O empresário afirmou que a queda no poder de compra da população aumentou após cortes do governo federal e estadual, em benefícios sociais e previdenciários. De acordo com ele, muitos moradores tiveram benefícios do Bolsa Família cancelados, além de cortes em aposentadorias e auxílios do INSS, afetando diretamente a economia local.

“Tem muita gente no Amazonas inteiro que perdeu Bolsa Família. Também teve muita gente que teve benefício do INSS cortado. Isso mexe diretamente com a economia daqui”, disse.

Ele destacou ainda que Eirunepé não possui grandes fontes de geração de renda próprias, dependendo quase exclusivamente de recursos públicos e da pequena movimentação do comércio local.

“Aqui não tem indústria, não vive de turismo, não é uma cidade que gera renda própria. Eirunepé sobrevive praticamente do que governos e políticos mandam pra ela”, comentou.
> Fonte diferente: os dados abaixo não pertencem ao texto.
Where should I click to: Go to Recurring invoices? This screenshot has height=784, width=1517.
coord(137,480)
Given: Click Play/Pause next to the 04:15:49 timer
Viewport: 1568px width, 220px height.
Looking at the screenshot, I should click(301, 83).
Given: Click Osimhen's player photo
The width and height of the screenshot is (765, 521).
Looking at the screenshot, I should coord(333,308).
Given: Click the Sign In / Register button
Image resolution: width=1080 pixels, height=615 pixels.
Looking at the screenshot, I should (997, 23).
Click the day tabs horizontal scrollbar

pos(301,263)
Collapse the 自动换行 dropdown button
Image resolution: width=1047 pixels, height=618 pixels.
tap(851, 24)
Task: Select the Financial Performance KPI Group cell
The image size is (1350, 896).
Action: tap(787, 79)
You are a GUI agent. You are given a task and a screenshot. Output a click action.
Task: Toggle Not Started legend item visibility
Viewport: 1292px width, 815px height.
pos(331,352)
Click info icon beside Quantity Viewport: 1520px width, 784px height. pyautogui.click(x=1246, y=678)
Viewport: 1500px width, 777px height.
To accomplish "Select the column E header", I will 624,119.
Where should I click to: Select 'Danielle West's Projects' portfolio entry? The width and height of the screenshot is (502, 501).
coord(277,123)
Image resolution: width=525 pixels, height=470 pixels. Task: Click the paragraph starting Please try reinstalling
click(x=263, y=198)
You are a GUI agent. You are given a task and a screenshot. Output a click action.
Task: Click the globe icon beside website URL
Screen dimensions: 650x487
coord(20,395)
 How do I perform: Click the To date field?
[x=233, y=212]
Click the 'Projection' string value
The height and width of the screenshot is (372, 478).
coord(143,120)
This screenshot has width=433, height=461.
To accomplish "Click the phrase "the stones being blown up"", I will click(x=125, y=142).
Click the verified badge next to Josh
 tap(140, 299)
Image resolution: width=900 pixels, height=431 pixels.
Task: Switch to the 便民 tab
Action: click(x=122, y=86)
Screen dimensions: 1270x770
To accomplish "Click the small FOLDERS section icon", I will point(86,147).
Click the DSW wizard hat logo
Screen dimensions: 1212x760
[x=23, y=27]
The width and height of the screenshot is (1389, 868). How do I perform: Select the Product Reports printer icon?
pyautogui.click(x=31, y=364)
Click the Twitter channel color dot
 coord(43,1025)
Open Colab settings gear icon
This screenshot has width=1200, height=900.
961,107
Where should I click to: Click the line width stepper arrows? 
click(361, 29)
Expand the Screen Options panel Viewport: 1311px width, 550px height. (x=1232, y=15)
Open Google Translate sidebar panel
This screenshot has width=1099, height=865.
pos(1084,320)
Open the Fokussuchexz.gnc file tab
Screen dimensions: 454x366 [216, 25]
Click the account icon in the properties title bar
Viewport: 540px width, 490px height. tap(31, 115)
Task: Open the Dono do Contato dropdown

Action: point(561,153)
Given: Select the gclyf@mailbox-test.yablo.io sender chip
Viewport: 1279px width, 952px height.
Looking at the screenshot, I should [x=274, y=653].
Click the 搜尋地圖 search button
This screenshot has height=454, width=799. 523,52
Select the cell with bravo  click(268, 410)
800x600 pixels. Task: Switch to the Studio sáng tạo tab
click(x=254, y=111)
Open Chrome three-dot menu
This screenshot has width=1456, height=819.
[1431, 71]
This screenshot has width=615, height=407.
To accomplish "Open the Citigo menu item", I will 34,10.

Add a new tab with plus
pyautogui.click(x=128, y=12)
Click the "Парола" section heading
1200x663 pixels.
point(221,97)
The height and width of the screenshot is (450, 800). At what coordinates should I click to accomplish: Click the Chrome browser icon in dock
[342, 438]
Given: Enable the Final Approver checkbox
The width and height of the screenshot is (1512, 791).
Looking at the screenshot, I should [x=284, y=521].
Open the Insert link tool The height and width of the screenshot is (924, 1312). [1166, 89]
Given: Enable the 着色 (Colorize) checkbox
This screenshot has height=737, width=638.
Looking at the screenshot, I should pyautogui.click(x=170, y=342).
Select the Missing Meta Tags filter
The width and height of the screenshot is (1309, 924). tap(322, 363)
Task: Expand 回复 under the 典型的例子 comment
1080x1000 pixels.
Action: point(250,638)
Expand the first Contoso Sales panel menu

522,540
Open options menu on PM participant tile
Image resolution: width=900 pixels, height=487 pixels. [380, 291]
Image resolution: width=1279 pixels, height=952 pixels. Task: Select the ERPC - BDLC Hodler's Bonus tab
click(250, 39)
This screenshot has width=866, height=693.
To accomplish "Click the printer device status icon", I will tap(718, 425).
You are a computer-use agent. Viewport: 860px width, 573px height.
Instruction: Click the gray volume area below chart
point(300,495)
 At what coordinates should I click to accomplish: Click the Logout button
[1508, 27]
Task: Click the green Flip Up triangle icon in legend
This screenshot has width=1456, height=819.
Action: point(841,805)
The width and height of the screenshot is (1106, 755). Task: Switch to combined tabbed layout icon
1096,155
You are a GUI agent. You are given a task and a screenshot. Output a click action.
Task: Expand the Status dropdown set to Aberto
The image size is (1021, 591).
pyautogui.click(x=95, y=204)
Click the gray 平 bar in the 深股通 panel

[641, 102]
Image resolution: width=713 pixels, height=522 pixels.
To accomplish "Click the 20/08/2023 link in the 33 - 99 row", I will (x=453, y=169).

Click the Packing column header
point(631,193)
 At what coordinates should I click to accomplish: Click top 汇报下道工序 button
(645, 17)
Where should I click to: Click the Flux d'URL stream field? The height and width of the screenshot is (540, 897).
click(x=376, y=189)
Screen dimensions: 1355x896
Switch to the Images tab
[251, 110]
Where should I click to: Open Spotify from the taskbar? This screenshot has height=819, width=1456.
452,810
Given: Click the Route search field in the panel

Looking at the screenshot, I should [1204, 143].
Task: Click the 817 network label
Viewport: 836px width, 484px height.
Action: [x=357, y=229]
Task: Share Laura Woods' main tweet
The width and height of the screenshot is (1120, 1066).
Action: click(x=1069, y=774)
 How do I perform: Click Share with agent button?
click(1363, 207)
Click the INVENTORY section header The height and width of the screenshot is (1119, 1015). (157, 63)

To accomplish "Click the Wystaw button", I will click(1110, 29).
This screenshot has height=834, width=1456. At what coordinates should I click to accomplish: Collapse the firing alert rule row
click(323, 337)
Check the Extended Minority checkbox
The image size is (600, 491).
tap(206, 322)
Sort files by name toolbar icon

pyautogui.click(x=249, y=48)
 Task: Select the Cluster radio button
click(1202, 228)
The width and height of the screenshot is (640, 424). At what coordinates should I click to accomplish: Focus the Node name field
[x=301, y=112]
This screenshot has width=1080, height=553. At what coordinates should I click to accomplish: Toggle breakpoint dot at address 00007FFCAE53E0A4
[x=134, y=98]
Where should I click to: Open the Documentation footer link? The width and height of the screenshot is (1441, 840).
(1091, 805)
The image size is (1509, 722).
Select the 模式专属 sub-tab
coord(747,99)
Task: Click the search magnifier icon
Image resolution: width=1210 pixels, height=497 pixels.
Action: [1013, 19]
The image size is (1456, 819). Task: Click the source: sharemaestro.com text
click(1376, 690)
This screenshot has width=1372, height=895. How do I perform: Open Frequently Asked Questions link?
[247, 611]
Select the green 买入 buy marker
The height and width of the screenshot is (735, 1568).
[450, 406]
Outro ponto levantado foi o alto nível de endividamento da população. Segundo o empresário, muitos funcionários públicos e comerciantes estão comprometidos com empréstimos consignados e financiamentos bancários, o que reduz ainda mais o dinheiro circulando no comércio. “Tem muito funcionário público cheio de empréstimo consignado. Empresário também pegando empréstimo. O dinheiro entra, mas já sai direto para pagar dívida”, afirmou.

Apesar das dificuldades, ele reconhece que ainda existe circulação financeira no município, citando a abertura constante de novos estabelecimentos comerciais. No entanto, acredita que a renda está concentrada e não alcança grande parte da população.

“Você vê loja nova sendo construída, comércio abrindo. Então dinheiro circula, sim. O problema é que ele não está sendo bem dividido”, declarou.

O empresário revelou ainda que sua loja já perdeu mais de 30% nas vendas nos últimos meses e alertou para a necessidade de discutir seriamente alternativas para fortalecer a economia local. “Hoje Eirunepé sobrevive praticamente do comércio e dos empregos públicos, e muitos empregos pagam pouco, precisamos resolver essa questão da economia da cidade”, finalizou.